John Newton was born in London the son of a merchant navy captain. He was educated at a school at Stratford in Essex and went to sea at the age of 11. Newton made a series of six voyages under his father's tutelage between 1736 and 1742. After his father's retirement, it was intended that Newton be sent to work on a sugar plantation in Jamaica but this plan came to nothing and he remained at sea.

In 1744 Newton was press-ganged into the Royal Navy but was given the rank of midshipman after his father's intervention. Of an unruly and undisciplined nature, Newton deserted in Plymouth, was recaptured and flogged. He was finally exchanged into a merchant ship, a slaver, and thereafter rose through the ranks and gained his own command in 1750. Newton was a captain in the slave trade until 1755 when he was appointed surveyor of tides at Liverpool.

Newton had converted during a storm at sea in March 1748. When he settled in Liverpool with his wife Mary, who he married in 1750, he started to hold bible meetings in his house and entertained George Whitefield. A mild Calvinist by persuasion this did not prevent Newton from engaging in a friendly correspondence with John Wesley and he also became acquainted with other evangelicals such as William Grimshaw and Henry Venn.

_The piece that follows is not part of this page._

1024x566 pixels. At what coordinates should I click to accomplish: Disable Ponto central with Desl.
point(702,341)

Newton applied for Holy Orders but was turned down. In 1760 he became the minister of an independent congregation at Warwick and was also invited by Wesley to enter the Methodist itinerancy.

At this time Newton wrote a first draft of his autobiography and when this was shown to the evangelical sympathiser Lord Dartmouth, influence was exerted to persuade the Bishop of Lincoln to ordain Newton into the Anglican ministry. In 1764 he was appointed curate of Olney in Buckinghamshire and immediately embarked on a very active and successful parish ministry conducted on evangelical lines.

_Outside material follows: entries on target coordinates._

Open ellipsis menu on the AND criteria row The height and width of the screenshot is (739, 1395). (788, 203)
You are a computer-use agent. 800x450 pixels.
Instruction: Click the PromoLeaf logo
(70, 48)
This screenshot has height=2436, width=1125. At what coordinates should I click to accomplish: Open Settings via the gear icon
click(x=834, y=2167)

Newton became friendly with the poet William Cowper and the two collaborated in writing The Olney Hymns in 1779. Newton's contribution included for the first time in print the famous works "Amazing Grace", "Glorious things of thee are spoken" and "How sweet the name of Jesus sounds".

In January 1780 Newton became the Vicar of St Mary Woolnoth with St Mary Woolchurch in London and remained there for the rest of his life as a powerful influence over many younger Anglican evangelicals. In his later years, Newton was staunchly opposed to the slave trade and bitterly regretted his own part in it. In 1787 he published the influential Thoughts upon the African Slave Trade and also gave evidence before the Privy Council.